- _TASKS_:
1 – In the Yubico article, condense the paragraph that begins "In practice, that means" into a short bulleted list that keeps its main facts.
2 – According to the Yubico article, which organization did Yubico partner with to demonstrate the cryptographic strength of ARKG?
3 – Echo the portion of the Yubico article starting with "Yubico is trying" and going on through "on November 11.".

- _PAGE EXTRACT_:
== Segment start ==
Yubico is trying to make it easier to replace a lost security key. To that end, the company has developed a new technology called “Asynchronous Remote Key Generation” (ARKG), and has pitched it to the World Wide Web Consortium (W3C) Web Authentication Working Group to ask the organization to recognize ARKG as an official protocol extension. Yubico partnered with the Surrey Centre for Cyber Security to demonstrate the cryptographic strength of the technology, and presented its findings at the ACM CCS conference on November 11.
So how does the proposed protocol work? In plain terms, Yubico’s ARKG tech cryptographically links two security keys. One of those keys can then be used as a primary key to generate public keys on behalf of the other, which becomes the backup.
In practice, that means that the owner of a security key will create two separate public keys every time they use their primary key to create a new account. The website or service would detect that the primary key has been linked to a backup, and would create a key for (and recognize the legitimacy of) that backup even if the user does not have it on hand at the time.
== Segment end ==
Stored data entries:
== Segment start ==
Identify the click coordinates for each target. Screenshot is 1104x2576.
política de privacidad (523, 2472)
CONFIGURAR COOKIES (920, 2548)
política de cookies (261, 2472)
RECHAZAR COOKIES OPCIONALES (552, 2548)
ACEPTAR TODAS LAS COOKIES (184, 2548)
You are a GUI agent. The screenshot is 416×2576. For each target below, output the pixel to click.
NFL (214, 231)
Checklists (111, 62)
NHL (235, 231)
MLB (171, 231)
== Segment end ==
- _RESPONSES IN ORDER_:
1 –
- Each time the owner uses the primary key to create a new account, two separate public keys are created.
- The website or service detects that the primary key is linked to a backup.
- It creates a key for that backup and recognizes it as legitimate, even if the user does not have the backup on hand at the time.

2 – The Surrey Centre for Cyber Security.

3 –
Yubico is trying to make it easier to replace a lost security key. To that end, the company has developed a new technology called “Asynchronous Remote Key Generation” (ARKG), and has pitched it to the World Wide Web Consortium (W3C) Web Authentication Working Group to ask the organization to recognize ARKG as an official protocol extension. Yubico partnered with the Surrey Centre for Cyber Security to demonstrate the cryptographic strength of the technology, and presented its findings at the ACM CCS conference on November 11.